Here's a cute little problem from Reddit: Tough question for you guys. Let's say you have 901 coins that come out to exactly $100. What are the odds? (Also here.)
Everyone there who gets a solution is assuming that all the possible coins are equally likely, which isn't a reasonable assumption. Years ago I looked at the density of money, where I used a model in which I get back from each transaction n cents with probability 0.01, for n = 0, 1, ... 99; furthermore I always get back the smallest possible number of coins. The only coins allowed are pennies, nickels, dimes, and quarters (worth 1, 5, 10, and 25 cents respectively).
As I calculated before, if I make 100 transactions, and I get each number of cents back exactly once, I'll get 200 pennies, 40 nickels, 80 dimes, and 150 quarters. This is a total of 470 coins, and worth $49.50. Thus the "average coin" is worth 495/47 = 10.53 cents; 901 coins are "on average" worth $94.89. The value $100 isn't that unreasonable.
So consider a jar with 901 coins, which are independent; they each have probability 20/47 of being a penny, 4/47 of being a nickel, 8/47 of being a dime, and 15/47 of being a quarter. The mean value of a coin is 495/47 = 10.53 cents; the variance is 238840/2309 = 108.12 "square cents".
The mean value of 901 coins, then, is 9489 cents; the variance is 93198 "square cents", so the standard deviation is 305 cents. (Everything here is rounded to the nearest integer.)
Invoking the central limit theorem, then, we say that the value of 901 randomly chosen coins is normally distributed with this mean and standard deviation.
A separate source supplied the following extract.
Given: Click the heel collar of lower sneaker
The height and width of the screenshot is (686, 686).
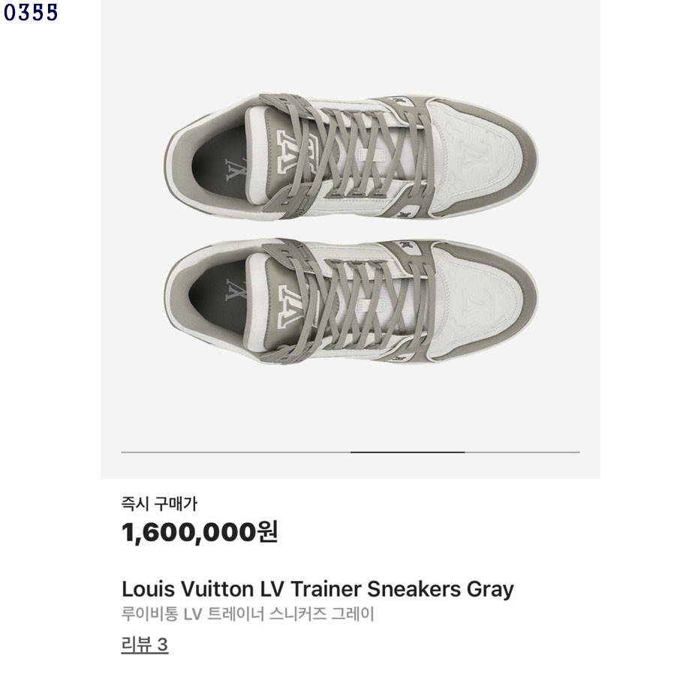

The probability of having value exactly 10,000 cents is approximated by the probability density function of this variable at 10,000; that's 0.000322, or 1 in 3101.
An exact answer is feasible -- but not worth computing, I'd say, because the error in the central limit theorem is surely much smaller than the error from the fact that this isn't a realistic model of what actually ends up in your change jar.